2: Tickets will be delivered digitally – downloadable and attached to emails

If a ticket is too large, email programs may reject the delivery email and it will take longer to download, especially if a customer buys multiple tickets.

A PDF document is not an image

These two points demonstrate that creating a ticket is not just about design. After all: a PDF document is not an image, it is a text document.

While you can embed normal images in a PDF document, this will create a much larger file than necessary.

Some graphics programs allow you to create PDF documents. But they usually simply stick a big image into the PDF document.

The result is a huge file which is hard to deliver to your customers.

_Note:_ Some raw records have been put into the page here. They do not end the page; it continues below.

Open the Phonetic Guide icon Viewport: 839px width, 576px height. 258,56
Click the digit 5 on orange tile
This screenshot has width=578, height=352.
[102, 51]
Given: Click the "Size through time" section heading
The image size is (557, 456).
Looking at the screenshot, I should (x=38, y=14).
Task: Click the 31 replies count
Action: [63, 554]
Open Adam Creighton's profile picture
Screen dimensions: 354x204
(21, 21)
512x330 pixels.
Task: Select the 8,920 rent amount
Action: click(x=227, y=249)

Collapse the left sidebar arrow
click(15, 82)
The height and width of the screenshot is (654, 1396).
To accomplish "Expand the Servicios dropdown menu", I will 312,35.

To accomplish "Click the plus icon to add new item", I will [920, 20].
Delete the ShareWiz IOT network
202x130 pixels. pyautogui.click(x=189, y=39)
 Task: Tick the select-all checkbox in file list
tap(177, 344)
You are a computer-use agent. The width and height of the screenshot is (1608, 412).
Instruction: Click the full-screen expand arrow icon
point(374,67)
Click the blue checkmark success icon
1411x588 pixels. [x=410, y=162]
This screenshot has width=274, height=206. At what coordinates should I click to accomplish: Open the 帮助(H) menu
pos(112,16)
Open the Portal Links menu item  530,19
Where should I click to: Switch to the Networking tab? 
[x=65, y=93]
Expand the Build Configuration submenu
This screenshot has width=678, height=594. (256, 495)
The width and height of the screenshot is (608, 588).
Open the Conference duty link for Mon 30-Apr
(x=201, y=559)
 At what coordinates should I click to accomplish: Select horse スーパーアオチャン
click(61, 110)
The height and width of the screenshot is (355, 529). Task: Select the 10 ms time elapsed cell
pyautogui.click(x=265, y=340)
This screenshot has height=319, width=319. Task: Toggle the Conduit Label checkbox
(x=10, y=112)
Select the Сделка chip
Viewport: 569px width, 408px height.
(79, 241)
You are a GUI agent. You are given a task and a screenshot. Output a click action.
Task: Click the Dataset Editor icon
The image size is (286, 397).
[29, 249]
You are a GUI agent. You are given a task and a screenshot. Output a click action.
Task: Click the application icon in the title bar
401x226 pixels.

We have seen tickets generated with Photoshop with sizes of up to 20 MB. A bad idea if you want to ensure that your tickets can be delivered by email.

The PDF ticket pictured below has a size of 72 kb using the suggestions in this post – very reasonable considering the number of images included.

Four tips to generate small PDF documents.

Creating and optimizing a PDF document is not so difficult once you understand that your are not just dealing with a big image.

1: Use a text editor such as Microsoft Word to create your PDF document – don’t use an image editor

2: Use only fonts that are built into Adobe Reader

3: Limit the number of images you use and compress those well

4: use a PDF compression tool, once you have created your file

Use a text editor

I like using Microsoft Word, mainly because I have always used it. But you can just as well use Open Office, which is freely available online.

Just make sure the text editor of your choice can save documents as a PDF file.

Alternatively you can install a PDF printer. That’s a small program which works just like a printer, but saves the document you print as a PDF document on your computer instead. You will find free ones online with a search for “PDF Printer”.

To create a Santu event ticket you must use a single page and add the information about your event to it. Leave some space for the barcode, and you are done. Save the page as PDF document and upload it to your Santu event.

Here is a Word Template used to create a ticket similar to the one for the event above: Download template. Just unzip the file and you will see the PDF document as well as the Word document used to create the PDF ticket. We used the Helvetica font for this document, which can be found here. Font installation instructions are here.

The size of the paper is up to you. However we highly recommend using a letter or A4 size, simply because this will be the most likely paper in your customer’s printers.

Use only inbuilt fonts

Adobe’s Reader comes with a number of text fonts which are built into any PDF reader – regardless of operating system.

Because these fonts are built in, they don’t have to be added to the document.

Embedded

The result of using built in fonts: a much smaller ticket PDF file.

Before I knew this, I used to create PDF documents sometimes with multiple different fonts, as well as using bold and italics. This sometimes increased the PDF document by a megabyte and more – just for the fonts which were added to the document so they could properly be displayed!

Limit the number of images

Every image increases the size of your ticket. So a good idea is to limit the number of images to prevent overloading the ticket and keep its size manageable. A good idea is also to optimize the images before adding them to the document, for example by reducing their size.

However using a PDF compression tool like the one listed below helps with this, too.

Use a PDF compression tool

There are a number of online tools available which help you compress PDF even further, after you have created them. One example is http://compress.smallpdf.com/, but you will find more online.

All you have to do is upload your PDF document, and the tool will compress and optimize the file for you.

This process can easily half the size of a document, and in some cases achieve much more.

The ticket above was reduced from 122 kb to 72 kb – a great result considering that the document was already well optimized before the PDF compression program compressed it even further.

That’s all there is to it.

Creating a small PDF document really isn’t all that hard, once you know the basics. We hope the document will help you in achieving your goal.